1. Poverty and Public Health
Poverty is all about taking away the ability to make choices. So it is not surprising that income levels (another SDH) are a good predictor of poor health as good, healthy food is more expensive than high, carb and high sugar options. According to Statistics Canada, the highest proportion of people with obesity live in the Northwest Territories, at 33.7 per cent – much higher than the 20 percent national average. And obesity rates are shockingly high in Canada’s Aboriginal community at 37.8 per cent.
According to a 2011 study by the Canadian Institute for Health Information and the Public Health Agency of Canada, government policy could prevent obesity in 160,000 Canadians just by shifting low-income Canadians to a higher income group. Measures to do this include implementing a Guaranteed Annual Income, raising the minimum wage to $15 an hour and increasing partnerships with social enterprises who hire people with little or no access to the labour market. Other SDHs would improve as well.
In 1972 the government of Canada and the government of Manitoba began a research study that provided everyone in Dauphin, Manitoba a guaranteed annual income.
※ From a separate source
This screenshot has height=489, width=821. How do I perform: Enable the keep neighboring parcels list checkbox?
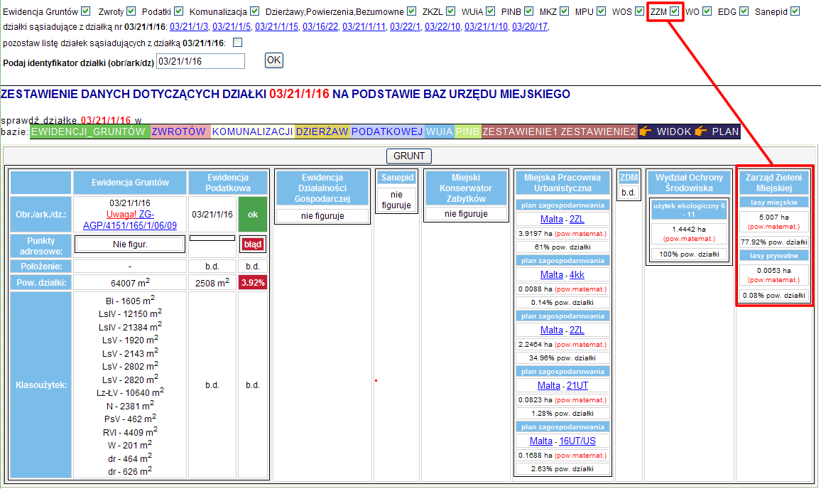[x=237, y=43]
One positive benefit of the experiment is that hospitalization visits fell by 8 percent.
2. Community Public Health and Health Care Spending
Community health advocates have long made the argument that investments in public health disease prevention and health promotion will result in decreased pressure on our health system. Some studies show that increases in local public health spending will achieve 27 times more bang for the buck than clinical and pharmaceutical interventions, yet, only a small proportion of investment is made by federal and provincial/territorial governments in ‘upstream’ public health functions.
3. Health Care Spending and our Food System
There is consensus in some groups that there’s nothing we can do about the food system because people will eat what they want. However, the University of Winnipeg has transformed their food system by contracting with Diversity Foods, a Winnipeg based social enterprise. In turn, Diversity buys over 50 percent of its food from three dozen small, sustainable farmers. This food is unprocessed, fresh and healthy. If Manitoba’s publically funded institutions adopted this model for just 20 percent of the food sold on campus, there would be an additional 300 healthy food producing farms contributing to the local economy.
The cost of treating diabetes on Manitoba’s First Nations is tremendous. Using start-up funds equal to the costs of treating just one dialysis patient for three years, the Garden Hill First Nation in Manitoba is plowing new ground by starting a farm the size of a large shopping centre to tackle its diabetes crisis head on. Making sure people have access to healthy food is the first step in preventing illness.
The Public Health Agency of Canada also estimates that getting those who eat virtually no fruits and vegetables to eat the minimally recommended five servings daily could result in lowering the number of obese Canadians by 360,000. This suggests a complete rethink of the Federal government’s Nutrition North Canada subsidy program that favours large corporate food chains that sell mostly unhealthy food.
We need a serious discussion about health in this country, which would include increasing incomes for low income Canadians, investing in preventative public health measures, and supporting the local and healthy food movements.
We should get on with it. Doctor’s orders.